Germany’s Hysteria over Cutting Carbon Emission Misses the Point

, by Trivun Sharma

All the versions of this article: [Deutsch] [English]

Germany's Hysteria over Cutting Carbon Emission Misses the Point

German politicians are the most fervent ones in the European Union when it comes to fighting climate change. Most recently, Berlin lawmakers proposed raising sales tax on meat from 7 percent to 19 percent in a bid to protect the climate and improve animal welfare. But with German politics’ singular focus on policy initiatives aimed at curbing globally negligible domestic CO2 output, Berlin is missing the big picture: meat consumption is not the problem in Germany, but the failure of the Energiewende and the resultant switch to natural gas.

Meat is currently taxed at a reduced rate of 7 percent along with most other food items as it is considered a staple food that is meant to remain affordable even for disadvantaged consumer groups. It is no surprise that critics of the tax hike – supported by both the Social Democrats (SPD) and the Greens – have rejected the idea as anti-social. For them, the move would do little to counter climate change but would end up disproportionally affecting low-income households.

Banning domestic flights?

SET PROBLEM 1 ::
Set down the rows that follow word for word, omitting the pictures.

RECORDS SHOWN ::
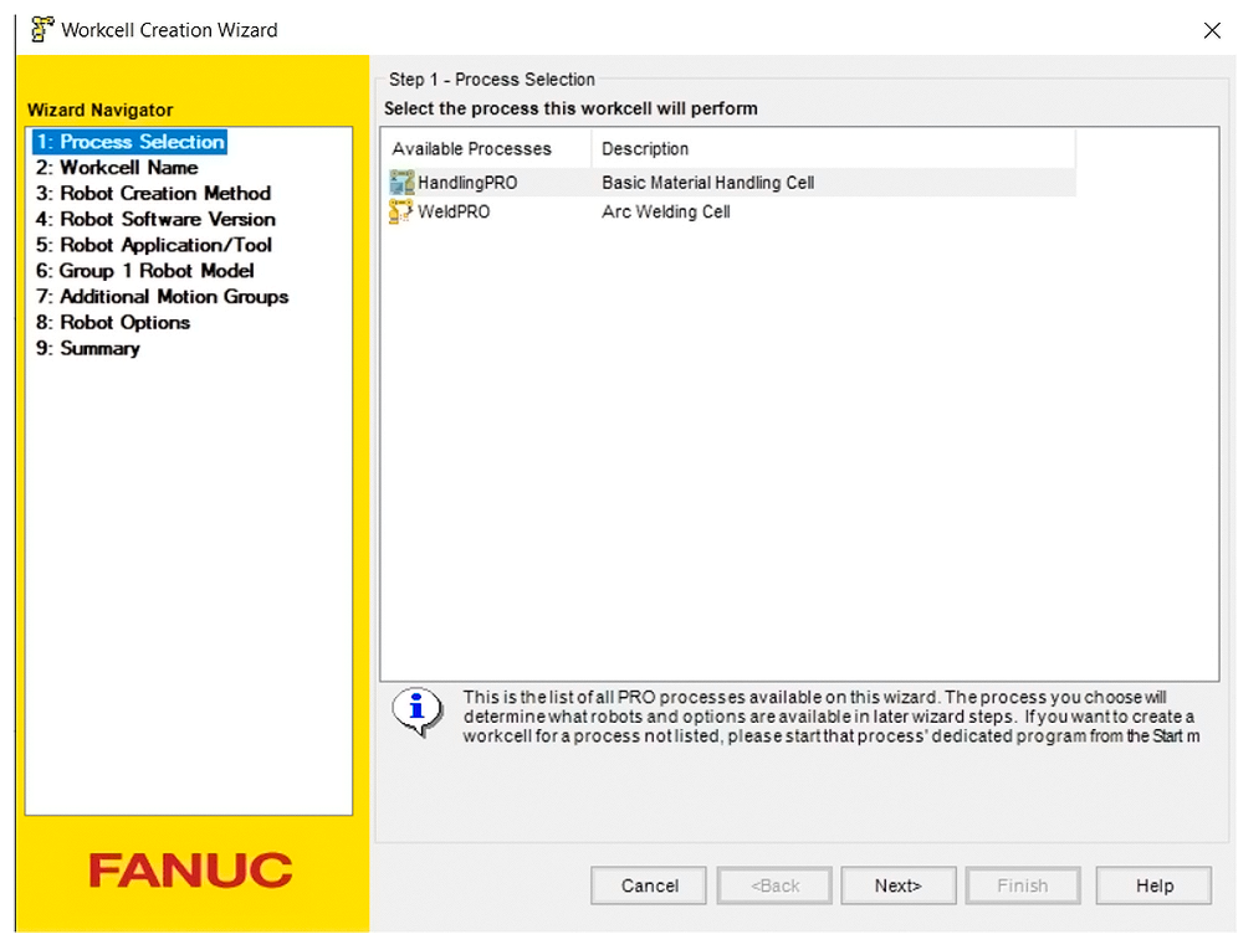Open the Help button
1253x952 pixels.
[1153, 885]
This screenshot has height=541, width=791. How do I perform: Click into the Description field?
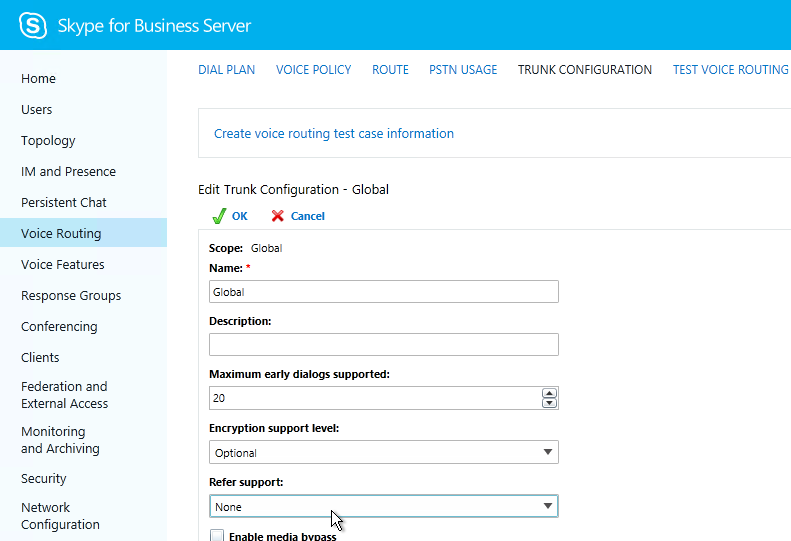tap(383, 345)
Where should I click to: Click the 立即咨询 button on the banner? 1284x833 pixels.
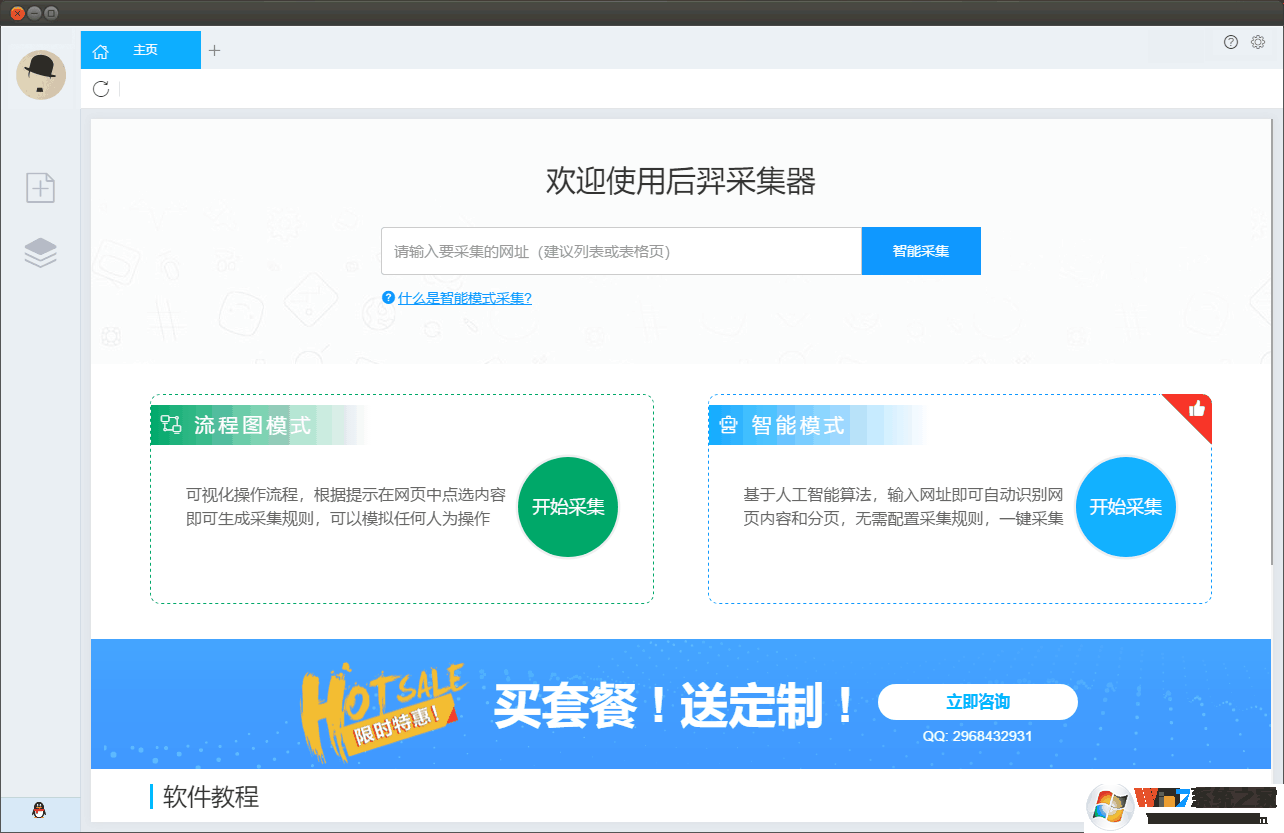click(977, 702)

SET PROBLEM 2 ::
Please extract the portion of the article on German climate policy starting at "All the versions" and ending at "to natural gas.", copying it without changes.

COMPLETE RESPONSE 1 ::
Open the Help button
1253x952 pixels.
[1153, 885]
This screenshot has height=541, width=791. How do I perform: Click into the Description field?
tap(383, 345)
Where should I click to: Click the 立即咨询 button on the banner? 1284x833 pixels.
click(977, 702)

COMPLETE RESPONSE 2 ::
All the versions of this article: [Deutsch] [English]

Germany's Hysteria over Cutting Carbon Emission Misses the Point

German politicians are the most fervent ones in the European Union when it comes to fighting climate change. Most recently, Berlin lawmakers proposed raising sales tax on meat from 7 percent to 19 percent in a bid to protect the climate and improve animal welfare. But with German politics’ singular focus on policy initiatives aimed at curbing globally negligible domestic CO2 output, Berlin is missing the big picture: meat consumption is not the problem in Germany, but the failure of the Energiewende and the resultant switch to natural gas.